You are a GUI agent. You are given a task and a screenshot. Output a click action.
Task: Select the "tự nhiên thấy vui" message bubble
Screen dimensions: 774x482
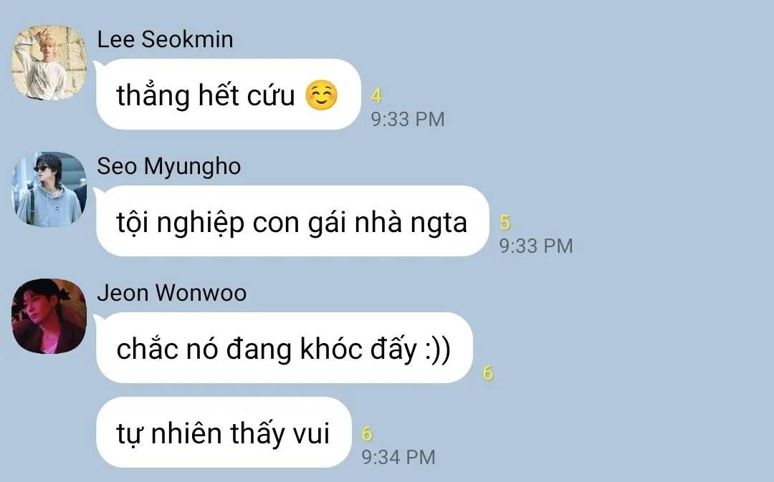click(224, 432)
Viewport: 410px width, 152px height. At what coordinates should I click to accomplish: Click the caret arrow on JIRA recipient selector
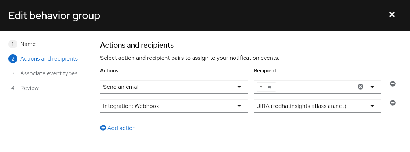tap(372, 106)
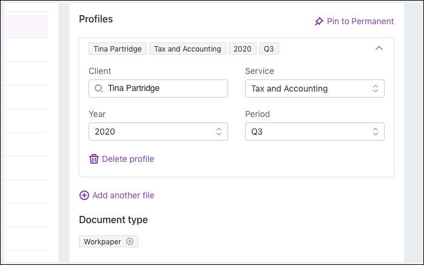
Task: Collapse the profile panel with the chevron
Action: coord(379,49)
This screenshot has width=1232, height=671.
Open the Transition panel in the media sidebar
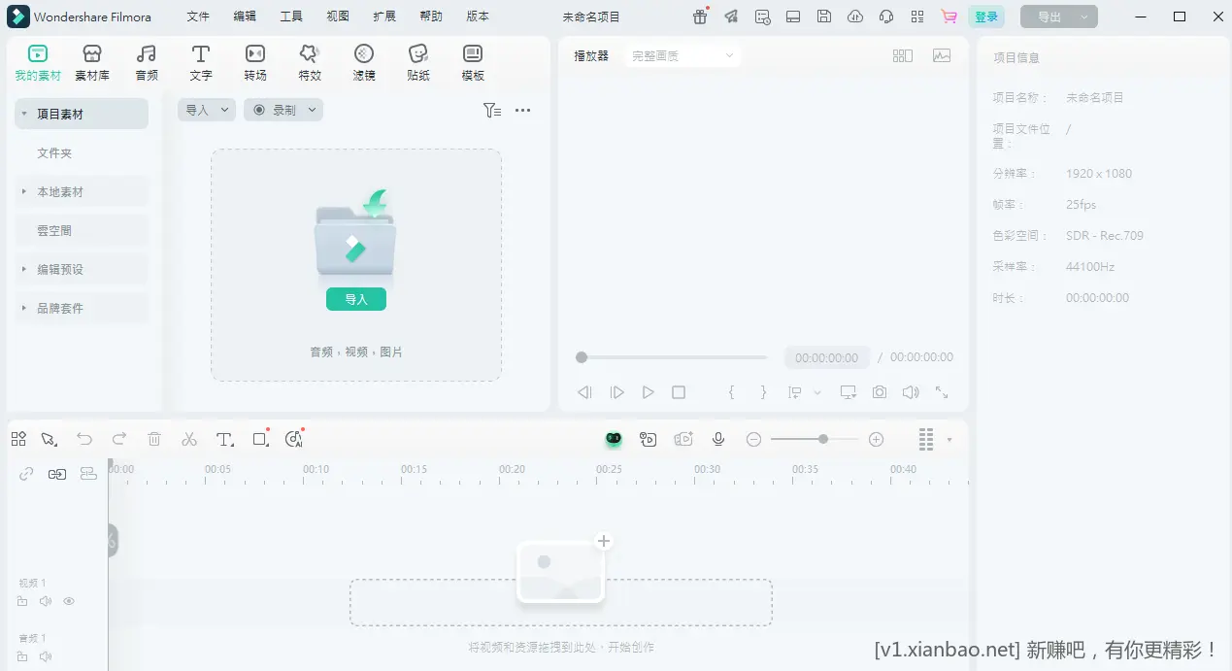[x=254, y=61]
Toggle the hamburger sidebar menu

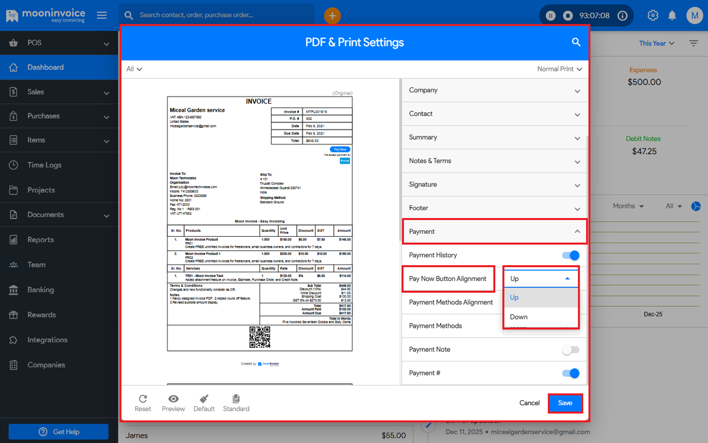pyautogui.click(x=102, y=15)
==
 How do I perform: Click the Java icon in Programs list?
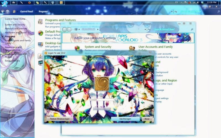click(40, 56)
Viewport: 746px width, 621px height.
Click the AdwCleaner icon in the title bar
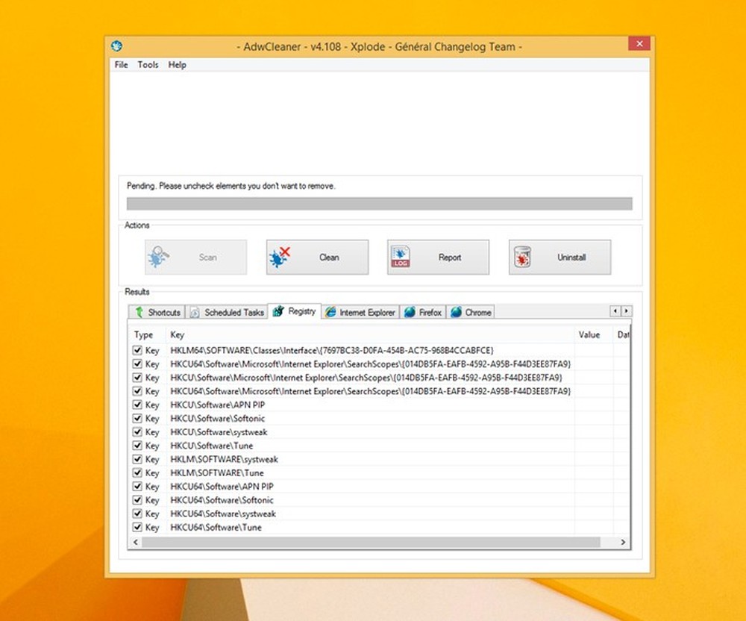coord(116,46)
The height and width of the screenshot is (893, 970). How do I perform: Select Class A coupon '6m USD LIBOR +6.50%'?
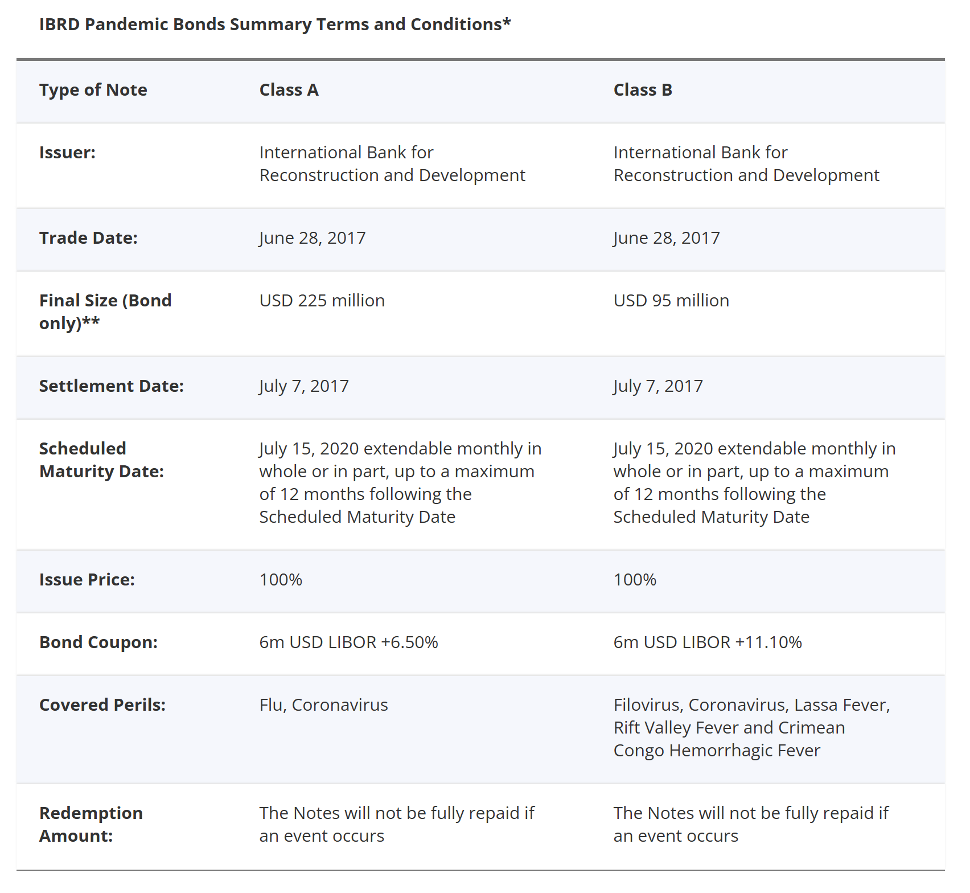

(Task brief)
Among the lines of the data above, count those containing the word "screenshot" and report the total alone.

(Solution to this problem)
3